Emily M. Keeler (born 16 July 1987) is a Canadian writer and editor.

==Biography==
In October 2014, after serving as a contributing editor for Hazlitt, Keeler became the books editor of The National Post. She held the position until December 2015, when she left to take on a senior editor role at The Walrus. Keeler was elected to the Board of Directors of PEN Canada in 2016, taking on the role of Vice-President. That same year she left the Walrus to begin work as editor of the Coach House Book series Exploded Views. Her work has appeared in numerous publications, including The Globe and Mail, Maisonneuve and Quill & Quire.

Keeler is also known for live-tweeting her experience of being trapped inside the Yonge and Bloor location of Hudson's Bay Company after the store closed for the evening. In 2015 she served as a member of the CBC Radio q pop culture panel and contributed to the CBC's Out in The Open.

===Little Brother===
In 2012, she founded Little Brother Magazine, a twice-yearly publication of short stories, essays, and visual art. Having evolved from a Tumblr project, Keeler explained at the time of its release that she didn't want it referred to as a journal because "A journal is a dead thing." The magazine went on to win gold at the Canadian National Magazine Awards (CNMA) in 2013, for Jess Taylor's story, Pauls, in the Fiction category. Her dedication to keeping the publication as open as possible prompted Canada's trade publishing magazine, Quill & Quire, to name her as one of seven women in the book industry encouraging diversity. Six issues of Little Brother were released between 2012 and 2015.

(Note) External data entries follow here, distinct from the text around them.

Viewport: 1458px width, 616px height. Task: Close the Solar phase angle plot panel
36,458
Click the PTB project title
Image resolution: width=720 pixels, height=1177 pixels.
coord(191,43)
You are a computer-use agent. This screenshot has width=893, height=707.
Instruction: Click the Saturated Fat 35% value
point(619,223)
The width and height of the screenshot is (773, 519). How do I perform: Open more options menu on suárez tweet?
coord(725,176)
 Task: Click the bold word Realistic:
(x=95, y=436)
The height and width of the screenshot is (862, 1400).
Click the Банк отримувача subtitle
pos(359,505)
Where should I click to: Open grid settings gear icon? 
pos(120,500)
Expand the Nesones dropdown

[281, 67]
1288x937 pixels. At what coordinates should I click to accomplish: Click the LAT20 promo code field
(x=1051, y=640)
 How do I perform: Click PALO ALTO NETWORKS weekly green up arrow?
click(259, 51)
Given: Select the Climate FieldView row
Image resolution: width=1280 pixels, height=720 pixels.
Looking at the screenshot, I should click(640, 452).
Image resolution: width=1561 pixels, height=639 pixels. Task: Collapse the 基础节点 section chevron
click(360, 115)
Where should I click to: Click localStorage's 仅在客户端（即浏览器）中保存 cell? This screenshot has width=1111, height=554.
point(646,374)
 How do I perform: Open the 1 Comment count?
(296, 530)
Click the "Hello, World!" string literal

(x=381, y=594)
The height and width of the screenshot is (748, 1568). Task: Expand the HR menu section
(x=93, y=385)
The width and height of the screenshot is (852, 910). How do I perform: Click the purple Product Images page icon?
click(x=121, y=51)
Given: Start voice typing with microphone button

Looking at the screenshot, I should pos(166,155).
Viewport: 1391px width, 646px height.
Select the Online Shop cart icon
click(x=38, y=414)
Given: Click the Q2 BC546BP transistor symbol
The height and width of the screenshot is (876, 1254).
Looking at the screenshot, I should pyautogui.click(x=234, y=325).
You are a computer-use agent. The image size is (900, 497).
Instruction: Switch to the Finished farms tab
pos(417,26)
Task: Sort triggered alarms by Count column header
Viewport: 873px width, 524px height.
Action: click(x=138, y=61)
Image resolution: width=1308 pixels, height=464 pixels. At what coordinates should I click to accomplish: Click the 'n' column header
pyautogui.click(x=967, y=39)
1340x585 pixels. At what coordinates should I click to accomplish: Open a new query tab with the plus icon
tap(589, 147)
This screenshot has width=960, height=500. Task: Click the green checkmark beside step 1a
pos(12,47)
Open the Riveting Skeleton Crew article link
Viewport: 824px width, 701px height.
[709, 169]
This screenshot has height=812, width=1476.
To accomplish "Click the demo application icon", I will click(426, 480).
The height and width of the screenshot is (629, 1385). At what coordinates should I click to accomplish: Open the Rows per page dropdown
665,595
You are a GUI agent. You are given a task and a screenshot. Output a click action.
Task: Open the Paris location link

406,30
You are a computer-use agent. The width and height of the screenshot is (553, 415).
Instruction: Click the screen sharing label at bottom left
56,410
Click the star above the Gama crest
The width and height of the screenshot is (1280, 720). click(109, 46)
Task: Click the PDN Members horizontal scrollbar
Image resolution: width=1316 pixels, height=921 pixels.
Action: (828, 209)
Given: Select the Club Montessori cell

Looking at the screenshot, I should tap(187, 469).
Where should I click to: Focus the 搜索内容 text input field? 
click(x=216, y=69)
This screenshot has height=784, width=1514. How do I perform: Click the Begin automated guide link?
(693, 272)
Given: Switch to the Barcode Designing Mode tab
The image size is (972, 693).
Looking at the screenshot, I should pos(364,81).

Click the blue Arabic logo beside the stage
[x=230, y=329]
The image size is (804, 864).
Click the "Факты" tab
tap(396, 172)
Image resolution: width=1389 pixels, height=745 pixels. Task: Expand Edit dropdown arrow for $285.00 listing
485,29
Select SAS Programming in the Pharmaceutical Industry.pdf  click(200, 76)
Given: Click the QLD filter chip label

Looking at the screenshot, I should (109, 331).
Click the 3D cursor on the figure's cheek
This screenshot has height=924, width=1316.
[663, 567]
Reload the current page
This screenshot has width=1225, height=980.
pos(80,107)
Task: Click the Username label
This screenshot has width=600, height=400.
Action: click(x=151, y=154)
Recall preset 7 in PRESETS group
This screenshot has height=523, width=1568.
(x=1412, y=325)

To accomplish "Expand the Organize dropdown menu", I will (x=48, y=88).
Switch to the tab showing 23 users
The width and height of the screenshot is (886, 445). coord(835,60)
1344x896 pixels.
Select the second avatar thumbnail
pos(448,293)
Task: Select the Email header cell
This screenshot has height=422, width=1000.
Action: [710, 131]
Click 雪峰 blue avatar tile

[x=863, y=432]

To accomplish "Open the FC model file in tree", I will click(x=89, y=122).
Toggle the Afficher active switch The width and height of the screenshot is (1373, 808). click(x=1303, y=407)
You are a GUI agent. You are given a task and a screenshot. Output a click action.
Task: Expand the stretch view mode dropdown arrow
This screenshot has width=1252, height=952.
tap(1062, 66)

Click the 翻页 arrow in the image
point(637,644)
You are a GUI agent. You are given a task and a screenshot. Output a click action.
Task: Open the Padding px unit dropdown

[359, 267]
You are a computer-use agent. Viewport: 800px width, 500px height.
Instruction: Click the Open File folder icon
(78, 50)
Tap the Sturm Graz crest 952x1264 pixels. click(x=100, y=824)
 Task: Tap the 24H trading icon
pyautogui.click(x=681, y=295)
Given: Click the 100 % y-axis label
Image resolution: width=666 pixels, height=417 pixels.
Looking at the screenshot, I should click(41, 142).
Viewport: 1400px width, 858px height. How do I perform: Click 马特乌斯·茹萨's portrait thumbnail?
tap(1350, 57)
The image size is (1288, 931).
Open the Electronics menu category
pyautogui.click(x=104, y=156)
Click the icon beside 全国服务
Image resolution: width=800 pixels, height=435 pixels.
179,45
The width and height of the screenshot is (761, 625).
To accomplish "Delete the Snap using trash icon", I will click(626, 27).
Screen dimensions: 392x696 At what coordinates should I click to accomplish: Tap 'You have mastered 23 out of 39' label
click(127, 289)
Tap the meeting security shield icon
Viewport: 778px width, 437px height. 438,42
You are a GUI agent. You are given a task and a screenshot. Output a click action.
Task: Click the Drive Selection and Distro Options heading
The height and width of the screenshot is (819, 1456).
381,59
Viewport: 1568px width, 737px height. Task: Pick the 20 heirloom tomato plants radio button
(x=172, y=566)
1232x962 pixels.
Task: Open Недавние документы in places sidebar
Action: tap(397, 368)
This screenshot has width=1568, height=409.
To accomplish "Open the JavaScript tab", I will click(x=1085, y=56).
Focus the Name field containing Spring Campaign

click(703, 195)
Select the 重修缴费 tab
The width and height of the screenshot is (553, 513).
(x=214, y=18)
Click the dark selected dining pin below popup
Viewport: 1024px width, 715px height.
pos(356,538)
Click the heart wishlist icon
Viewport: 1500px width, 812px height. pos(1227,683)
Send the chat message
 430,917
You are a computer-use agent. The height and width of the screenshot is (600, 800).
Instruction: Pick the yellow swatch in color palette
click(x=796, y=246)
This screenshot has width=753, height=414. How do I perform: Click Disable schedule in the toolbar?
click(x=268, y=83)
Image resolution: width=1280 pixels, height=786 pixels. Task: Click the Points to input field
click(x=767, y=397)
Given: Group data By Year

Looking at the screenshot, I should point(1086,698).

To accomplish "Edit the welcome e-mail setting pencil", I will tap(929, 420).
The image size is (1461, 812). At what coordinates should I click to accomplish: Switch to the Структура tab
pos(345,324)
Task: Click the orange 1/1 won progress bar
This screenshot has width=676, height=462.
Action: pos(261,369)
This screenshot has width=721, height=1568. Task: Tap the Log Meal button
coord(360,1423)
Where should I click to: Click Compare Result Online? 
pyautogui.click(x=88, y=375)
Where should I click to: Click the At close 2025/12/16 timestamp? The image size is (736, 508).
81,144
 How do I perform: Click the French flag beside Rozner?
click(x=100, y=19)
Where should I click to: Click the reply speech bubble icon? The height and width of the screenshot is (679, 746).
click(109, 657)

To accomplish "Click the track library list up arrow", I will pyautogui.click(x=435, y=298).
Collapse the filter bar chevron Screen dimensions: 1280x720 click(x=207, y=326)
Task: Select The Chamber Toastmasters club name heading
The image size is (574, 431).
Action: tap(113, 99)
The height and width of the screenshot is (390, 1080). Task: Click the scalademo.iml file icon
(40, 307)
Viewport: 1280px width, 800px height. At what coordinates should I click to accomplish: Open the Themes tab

===David Gilmour interview===
Keeler's September 2013 interview with Canadian novelist and University of Toronto professor David Gilmour garnered national attention due to his admission that he prefers not to teach female novelists. In an interview with the National Post, Gilmour claimed his comments were taken out of context, explaining to Mark Medley that Keeler was "a young woman who kind of wanted to make a little name for herself." Hazlitt responded by releasing the full transcript of Keeler's interview with Gilmour so that, as editor-in-chief Chris Frey explained, "readers can judge for themselves."